La Nouvelle Calédonie devra donc poursuivre ses efforts pour conjuguer le développement des productions locales, et l’attente des consommateurs en matière de baisse des prix dont certains, il est vrai, sont particulièrement scandaleux.
Le « monde d’après » sera ainsi une régulation plus pertinente de cette problématique. Mais n’est-ce pas déjà le projet annoncé par les équipes nouvelles, au gouvernement et à la province Sud ?
UNE ACCÉLÉRATION DES SIMPLIFICATIONS TOUS AZIMUTS ET DU NUMÉRIQUE
Là aussi, l’intention était annoncée, et l’action, était engagée. Mais la crise du Covid-19 montre la nécessité d’aller plus vite et plus loin en matière de simplifications tous azimuts, et de numérique.
Simplification ? Toutes les matières en ont besoin. Avec des réglementations, trop souvent copiées collées sur les monstres métropolitains, une propension à les complexifier davantage pour … tenir compte du contexte local, la maladie a touché la réglementation générale, la fiscalité, le bâtiment, l’enseignement ou encore l’urbanisme.

Données sources.
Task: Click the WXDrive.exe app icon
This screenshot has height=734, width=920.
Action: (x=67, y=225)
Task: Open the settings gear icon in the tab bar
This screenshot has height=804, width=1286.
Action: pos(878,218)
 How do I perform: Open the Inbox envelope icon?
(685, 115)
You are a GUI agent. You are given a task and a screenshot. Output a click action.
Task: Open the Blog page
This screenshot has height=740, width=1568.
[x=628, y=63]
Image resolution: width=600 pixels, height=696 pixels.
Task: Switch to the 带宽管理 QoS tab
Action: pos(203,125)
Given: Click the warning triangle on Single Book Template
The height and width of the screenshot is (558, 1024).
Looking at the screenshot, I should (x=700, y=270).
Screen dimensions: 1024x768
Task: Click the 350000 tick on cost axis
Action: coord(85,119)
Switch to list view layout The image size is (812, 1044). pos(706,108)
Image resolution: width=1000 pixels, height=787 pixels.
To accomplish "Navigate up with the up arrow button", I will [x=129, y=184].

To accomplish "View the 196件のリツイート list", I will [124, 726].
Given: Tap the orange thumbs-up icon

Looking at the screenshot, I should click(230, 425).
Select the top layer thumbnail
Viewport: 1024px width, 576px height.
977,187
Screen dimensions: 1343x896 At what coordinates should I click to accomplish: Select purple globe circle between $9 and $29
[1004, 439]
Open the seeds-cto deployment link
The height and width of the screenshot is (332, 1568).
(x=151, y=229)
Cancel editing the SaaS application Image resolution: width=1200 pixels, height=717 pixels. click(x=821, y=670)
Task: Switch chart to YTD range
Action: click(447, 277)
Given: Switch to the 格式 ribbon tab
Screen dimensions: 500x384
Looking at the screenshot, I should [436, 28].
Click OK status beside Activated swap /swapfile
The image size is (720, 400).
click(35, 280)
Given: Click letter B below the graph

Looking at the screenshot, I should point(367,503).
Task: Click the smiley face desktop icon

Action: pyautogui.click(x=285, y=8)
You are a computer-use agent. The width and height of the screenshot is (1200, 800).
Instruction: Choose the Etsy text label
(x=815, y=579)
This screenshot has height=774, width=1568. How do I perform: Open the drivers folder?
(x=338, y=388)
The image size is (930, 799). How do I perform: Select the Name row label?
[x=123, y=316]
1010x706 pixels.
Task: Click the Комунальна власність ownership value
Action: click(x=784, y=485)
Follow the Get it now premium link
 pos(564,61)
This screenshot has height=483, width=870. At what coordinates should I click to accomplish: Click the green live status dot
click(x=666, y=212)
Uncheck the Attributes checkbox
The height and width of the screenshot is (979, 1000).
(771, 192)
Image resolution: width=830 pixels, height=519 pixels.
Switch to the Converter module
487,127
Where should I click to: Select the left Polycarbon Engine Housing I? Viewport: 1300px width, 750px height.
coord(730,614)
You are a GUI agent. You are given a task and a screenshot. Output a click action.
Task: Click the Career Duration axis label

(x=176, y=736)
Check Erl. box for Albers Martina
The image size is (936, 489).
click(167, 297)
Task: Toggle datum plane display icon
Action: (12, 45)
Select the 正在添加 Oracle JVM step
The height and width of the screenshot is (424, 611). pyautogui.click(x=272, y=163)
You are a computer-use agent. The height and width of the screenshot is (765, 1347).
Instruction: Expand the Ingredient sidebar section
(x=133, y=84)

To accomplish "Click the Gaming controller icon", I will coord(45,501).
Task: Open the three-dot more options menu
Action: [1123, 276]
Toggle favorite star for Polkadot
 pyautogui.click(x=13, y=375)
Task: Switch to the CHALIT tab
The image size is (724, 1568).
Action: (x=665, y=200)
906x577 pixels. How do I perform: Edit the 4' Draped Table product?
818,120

Questions à traiter.
1) Recopiez le passage du texte fourni allant de « La Nouvelle Calédonie » à « sont particulièrement scandaleux. », en substituant « ménages » à « consommateurs ».
2) Présentez sous forme de liste le paragraphe du texte fourni qui commence par « Simplification ? Toutes les matières », en conservant ses faits principaux.
Les données constituent un matériau indépendant du texte fourni.

Réponses par consigne.
1)
La Nouvelle Calédonie devra donc poursuivre ses efforts pour conjuguer le développement des productions locales, et l’attente des ménages en matière de baisse des prix dont certains, il est vrai, sont particulièrement scandaleux.

2)
- Toutes les matières ont besoin de simplification.
- Les réglementations sont trop souvent copiées-collées sur les « monstres » métropolitains.
- Elles ont tendance à être encore complexifiées pour tenir compte du contexte local.
- Ce mal a touché la réglementation générale, la fiscalité, le bâtiment, l'enseignement et l'urbanisme.